SUPPLIED TEXT
--------------------------------------------------
Build it, and see if it suits you - from there you can be more specific in alterations

/Jakob E.
 
Mind that Rev A uses specific Ed Anderson's output transformer that cannot be replaced by some other "regular" ones. And this transformer can only be bought from Hairball. But they don't have it in stock for a past year, more or less. Only if you buy complete kit you can get the transformer.
 
You can get the output transformer from Sowter and Cinemag can probably make it too.

The Sowter opt is almost twice the size of the Hairball one
 
..given the huge variations even in original units, I wouldn't worry about "most accurate" when making a clone of it..

Build it, and see if it suits you - from there you can be more specific in alterations

/Jakob E.
I understand that. I wanted to be more specific but it's obviously difficult to communicate.
I suppose I was just hoping for a "I swapped part A out for the brand X equivalence and it made the highs less harsh and more smooth, like a C800-G compared to a WA-8000" kind of response.
I'm looking for character/color of a typical 1176 "blue stripe". Clean enough to track through without regrets but not so clean that I might as well just use a Waves/UAD2 plugin.
Every Klark Teknik unit I've ever heard, in my opinion, was a complete waste of rack-space. They're so transparent you might as well just use a plugin. They probably would've been a big deal if they'd made them in the 1970s, when everything was "dirty" and transparency was hard to come by, but they're about as sterile as "ITB" with all of the "analog" buttons switched off. Basically, KT is the Fruity Loops of hardware... in my opinion.
--------------------------------------------------
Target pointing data
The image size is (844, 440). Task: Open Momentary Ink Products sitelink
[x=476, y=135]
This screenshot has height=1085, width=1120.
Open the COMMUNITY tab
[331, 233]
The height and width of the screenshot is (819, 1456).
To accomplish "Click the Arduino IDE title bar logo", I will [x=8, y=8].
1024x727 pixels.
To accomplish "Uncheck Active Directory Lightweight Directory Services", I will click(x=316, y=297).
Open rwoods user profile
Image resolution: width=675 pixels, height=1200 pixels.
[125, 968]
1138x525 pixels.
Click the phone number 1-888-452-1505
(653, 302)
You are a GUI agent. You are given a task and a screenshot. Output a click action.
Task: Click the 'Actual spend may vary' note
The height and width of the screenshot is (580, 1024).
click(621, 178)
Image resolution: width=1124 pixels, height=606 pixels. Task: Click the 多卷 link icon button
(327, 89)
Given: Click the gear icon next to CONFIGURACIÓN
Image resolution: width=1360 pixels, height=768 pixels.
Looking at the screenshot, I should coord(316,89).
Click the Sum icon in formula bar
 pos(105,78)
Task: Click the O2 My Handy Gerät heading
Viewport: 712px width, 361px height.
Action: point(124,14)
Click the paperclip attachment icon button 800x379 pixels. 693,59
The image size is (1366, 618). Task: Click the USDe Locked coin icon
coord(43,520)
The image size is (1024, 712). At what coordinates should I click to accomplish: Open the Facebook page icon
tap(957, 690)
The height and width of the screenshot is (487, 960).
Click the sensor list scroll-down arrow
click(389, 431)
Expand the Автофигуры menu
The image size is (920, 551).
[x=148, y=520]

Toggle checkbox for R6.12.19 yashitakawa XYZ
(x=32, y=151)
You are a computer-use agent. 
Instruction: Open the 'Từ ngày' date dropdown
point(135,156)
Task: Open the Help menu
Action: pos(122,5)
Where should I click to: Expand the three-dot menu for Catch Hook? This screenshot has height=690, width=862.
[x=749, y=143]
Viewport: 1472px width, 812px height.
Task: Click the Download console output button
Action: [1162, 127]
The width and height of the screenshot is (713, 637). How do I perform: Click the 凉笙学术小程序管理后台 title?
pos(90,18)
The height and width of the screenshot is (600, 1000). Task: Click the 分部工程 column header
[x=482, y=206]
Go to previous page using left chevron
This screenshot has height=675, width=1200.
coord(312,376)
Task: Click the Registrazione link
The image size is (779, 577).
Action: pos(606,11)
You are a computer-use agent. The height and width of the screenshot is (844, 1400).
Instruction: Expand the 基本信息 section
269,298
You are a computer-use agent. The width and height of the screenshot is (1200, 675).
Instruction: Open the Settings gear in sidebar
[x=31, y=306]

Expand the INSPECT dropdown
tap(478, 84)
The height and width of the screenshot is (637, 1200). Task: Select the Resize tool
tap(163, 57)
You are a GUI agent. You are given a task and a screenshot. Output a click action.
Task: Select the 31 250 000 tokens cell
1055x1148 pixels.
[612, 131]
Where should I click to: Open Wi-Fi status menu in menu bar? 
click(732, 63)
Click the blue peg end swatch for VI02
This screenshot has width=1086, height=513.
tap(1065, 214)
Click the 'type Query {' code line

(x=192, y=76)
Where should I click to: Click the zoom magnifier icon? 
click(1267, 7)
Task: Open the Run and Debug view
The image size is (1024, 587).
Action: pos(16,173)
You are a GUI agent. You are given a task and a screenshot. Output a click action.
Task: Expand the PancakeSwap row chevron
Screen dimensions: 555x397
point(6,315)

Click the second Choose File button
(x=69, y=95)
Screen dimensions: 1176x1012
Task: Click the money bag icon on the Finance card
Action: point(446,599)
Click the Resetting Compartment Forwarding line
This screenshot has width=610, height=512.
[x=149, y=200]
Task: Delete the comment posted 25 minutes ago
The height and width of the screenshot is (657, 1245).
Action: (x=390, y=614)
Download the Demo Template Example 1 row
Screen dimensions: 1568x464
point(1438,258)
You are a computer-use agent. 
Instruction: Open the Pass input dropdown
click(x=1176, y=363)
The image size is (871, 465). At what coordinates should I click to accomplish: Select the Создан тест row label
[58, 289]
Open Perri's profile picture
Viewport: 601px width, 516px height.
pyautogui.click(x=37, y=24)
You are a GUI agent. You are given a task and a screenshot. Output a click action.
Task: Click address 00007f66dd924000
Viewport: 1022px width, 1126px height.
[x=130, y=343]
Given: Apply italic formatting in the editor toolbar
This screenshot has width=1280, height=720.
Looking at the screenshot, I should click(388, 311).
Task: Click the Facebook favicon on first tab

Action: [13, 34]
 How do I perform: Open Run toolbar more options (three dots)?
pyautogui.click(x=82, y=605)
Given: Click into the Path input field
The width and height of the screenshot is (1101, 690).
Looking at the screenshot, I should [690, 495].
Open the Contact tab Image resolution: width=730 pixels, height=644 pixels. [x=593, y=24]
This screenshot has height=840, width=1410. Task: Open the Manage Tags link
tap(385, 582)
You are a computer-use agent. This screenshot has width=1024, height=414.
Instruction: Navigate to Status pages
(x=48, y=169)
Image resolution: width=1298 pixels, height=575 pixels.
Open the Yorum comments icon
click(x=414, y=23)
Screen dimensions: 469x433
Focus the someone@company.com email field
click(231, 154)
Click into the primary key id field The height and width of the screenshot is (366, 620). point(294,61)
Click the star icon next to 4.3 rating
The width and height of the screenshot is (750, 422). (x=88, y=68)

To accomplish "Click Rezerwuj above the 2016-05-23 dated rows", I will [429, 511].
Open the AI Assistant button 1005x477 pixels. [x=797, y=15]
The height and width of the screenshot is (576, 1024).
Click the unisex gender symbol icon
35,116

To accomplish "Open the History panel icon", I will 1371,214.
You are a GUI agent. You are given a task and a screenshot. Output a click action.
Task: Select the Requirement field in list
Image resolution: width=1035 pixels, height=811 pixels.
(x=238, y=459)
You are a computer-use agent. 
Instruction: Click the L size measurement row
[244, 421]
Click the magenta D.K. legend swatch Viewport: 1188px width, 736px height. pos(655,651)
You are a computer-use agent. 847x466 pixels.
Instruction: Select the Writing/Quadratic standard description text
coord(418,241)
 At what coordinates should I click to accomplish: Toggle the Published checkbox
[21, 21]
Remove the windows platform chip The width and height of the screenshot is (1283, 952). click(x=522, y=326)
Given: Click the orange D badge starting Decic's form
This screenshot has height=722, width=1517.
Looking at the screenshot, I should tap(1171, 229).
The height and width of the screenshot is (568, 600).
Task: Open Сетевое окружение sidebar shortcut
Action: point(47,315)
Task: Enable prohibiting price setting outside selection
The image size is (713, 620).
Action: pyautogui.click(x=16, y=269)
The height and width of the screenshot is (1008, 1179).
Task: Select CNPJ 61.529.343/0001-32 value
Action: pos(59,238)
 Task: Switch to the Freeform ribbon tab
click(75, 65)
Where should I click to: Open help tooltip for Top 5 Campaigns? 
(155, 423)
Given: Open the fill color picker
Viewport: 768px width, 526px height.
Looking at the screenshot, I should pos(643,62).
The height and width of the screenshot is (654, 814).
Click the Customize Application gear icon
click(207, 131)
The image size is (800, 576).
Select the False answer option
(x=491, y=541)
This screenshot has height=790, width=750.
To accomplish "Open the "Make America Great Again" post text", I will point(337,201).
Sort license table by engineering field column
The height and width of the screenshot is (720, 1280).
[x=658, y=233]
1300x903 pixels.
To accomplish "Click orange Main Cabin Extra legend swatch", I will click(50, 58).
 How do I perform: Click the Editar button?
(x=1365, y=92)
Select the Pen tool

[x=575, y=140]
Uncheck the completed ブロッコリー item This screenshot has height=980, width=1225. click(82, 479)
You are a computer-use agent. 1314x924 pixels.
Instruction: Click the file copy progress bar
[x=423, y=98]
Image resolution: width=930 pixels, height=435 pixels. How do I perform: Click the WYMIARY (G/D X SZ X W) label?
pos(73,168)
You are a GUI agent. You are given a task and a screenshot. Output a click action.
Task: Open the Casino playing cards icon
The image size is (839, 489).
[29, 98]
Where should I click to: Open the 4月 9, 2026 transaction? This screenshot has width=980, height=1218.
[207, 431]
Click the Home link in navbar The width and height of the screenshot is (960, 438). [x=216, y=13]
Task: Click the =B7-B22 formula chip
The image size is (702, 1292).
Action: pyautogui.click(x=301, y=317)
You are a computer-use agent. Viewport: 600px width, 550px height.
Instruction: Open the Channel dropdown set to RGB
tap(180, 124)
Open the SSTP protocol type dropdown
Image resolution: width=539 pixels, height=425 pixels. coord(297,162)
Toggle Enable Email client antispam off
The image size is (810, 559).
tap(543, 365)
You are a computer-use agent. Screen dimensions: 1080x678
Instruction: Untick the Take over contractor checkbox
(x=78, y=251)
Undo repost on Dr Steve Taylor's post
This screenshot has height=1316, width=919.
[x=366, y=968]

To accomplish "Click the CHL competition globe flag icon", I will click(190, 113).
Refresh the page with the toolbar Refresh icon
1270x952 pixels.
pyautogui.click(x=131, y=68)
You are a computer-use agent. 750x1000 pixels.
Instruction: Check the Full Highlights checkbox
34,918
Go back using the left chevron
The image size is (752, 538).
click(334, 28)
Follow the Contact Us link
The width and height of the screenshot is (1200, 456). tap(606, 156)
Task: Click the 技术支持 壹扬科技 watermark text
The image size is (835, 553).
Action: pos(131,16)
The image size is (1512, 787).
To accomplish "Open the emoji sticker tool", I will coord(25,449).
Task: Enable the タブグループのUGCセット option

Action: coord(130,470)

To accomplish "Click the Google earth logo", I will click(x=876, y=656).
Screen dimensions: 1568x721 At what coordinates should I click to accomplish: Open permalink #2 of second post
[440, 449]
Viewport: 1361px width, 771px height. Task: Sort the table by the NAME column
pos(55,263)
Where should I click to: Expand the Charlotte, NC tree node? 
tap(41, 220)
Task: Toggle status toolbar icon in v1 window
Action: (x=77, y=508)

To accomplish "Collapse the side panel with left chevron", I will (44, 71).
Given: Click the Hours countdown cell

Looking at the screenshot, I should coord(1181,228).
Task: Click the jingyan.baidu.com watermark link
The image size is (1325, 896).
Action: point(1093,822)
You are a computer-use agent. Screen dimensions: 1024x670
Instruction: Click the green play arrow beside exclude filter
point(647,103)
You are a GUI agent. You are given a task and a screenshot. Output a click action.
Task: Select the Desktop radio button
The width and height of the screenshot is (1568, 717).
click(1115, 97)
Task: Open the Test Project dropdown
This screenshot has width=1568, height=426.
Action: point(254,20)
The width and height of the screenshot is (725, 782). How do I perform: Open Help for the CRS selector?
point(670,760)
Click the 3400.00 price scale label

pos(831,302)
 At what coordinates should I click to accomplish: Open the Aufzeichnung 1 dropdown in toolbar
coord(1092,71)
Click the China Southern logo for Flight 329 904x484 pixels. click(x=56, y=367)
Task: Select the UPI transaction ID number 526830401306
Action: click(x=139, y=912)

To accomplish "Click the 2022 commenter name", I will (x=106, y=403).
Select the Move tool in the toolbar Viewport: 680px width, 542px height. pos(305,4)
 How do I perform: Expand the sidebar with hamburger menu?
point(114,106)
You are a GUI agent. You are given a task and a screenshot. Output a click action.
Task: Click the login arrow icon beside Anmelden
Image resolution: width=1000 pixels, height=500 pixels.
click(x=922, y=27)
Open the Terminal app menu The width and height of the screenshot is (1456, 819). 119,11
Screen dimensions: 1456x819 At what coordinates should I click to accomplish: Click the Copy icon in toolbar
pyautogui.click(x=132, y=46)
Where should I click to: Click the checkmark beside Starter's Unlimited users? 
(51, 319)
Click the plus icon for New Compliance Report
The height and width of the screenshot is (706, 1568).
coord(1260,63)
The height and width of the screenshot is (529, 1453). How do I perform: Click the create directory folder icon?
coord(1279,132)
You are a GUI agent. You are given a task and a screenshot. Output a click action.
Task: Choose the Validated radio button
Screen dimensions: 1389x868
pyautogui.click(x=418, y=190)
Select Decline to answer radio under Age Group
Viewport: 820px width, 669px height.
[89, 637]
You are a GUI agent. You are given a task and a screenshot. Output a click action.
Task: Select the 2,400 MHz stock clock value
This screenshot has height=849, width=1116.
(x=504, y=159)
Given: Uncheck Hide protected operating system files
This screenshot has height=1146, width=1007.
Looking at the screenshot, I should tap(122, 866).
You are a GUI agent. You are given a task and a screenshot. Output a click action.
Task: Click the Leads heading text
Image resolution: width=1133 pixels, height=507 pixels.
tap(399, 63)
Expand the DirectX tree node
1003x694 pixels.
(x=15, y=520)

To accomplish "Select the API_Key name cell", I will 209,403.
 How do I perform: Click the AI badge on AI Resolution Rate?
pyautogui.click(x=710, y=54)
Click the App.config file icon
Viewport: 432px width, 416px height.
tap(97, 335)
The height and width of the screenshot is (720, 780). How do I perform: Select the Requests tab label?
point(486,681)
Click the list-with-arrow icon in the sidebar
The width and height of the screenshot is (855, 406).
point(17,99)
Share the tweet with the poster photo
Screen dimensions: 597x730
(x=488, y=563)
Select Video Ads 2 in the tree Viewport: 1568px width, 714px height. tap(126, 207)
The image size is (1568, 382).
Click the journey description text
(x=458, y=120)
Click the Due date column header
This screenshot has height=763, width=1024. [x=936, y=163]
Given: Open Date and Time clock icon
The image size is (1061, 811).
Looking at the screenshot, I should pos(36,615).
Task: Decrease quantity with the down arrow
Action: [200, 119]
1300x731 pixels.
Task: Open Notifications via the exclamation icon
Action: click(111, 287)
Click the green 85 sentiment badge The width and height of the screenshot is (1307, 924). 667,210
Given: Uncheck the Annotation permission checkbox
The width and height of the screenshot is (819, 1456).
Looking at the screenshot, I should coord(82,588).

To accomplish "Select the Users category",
--------------------------------------------------
From the forum thread, copy the passage that begins with the words containing "I understand that." and ends with "in my opinion.". You won't need the rows for anything here.

I understand that. I wanted to be more specific but it's obviously difficult to communicate.
I suppose I was just hoping for a "I swapped part A out for the brand X equivalence and it made the highs less harsh and more smooth, like a C800-G compared to a WA-8000" kind of response.
I'm looking for character/color of a typical 1176 "blue stripe". Clean enough to track through without regrets but not so clean that I might as well just use a Waves/UAD2 plugin.
Every Klark Teknik unit I've ever heard, in my opinion, was a complete waste of rack-space. They're so transparent you might as well just use a plugin. They probably would've been a big deal if they'd made them in the 1970s, when everything was "dirty" and transparency was hard to come by, but they're about as sterile as "ITB" with all of the "analog" buttons switched off. Basically, KT is the Fruity Loops of hardware... in my opinion.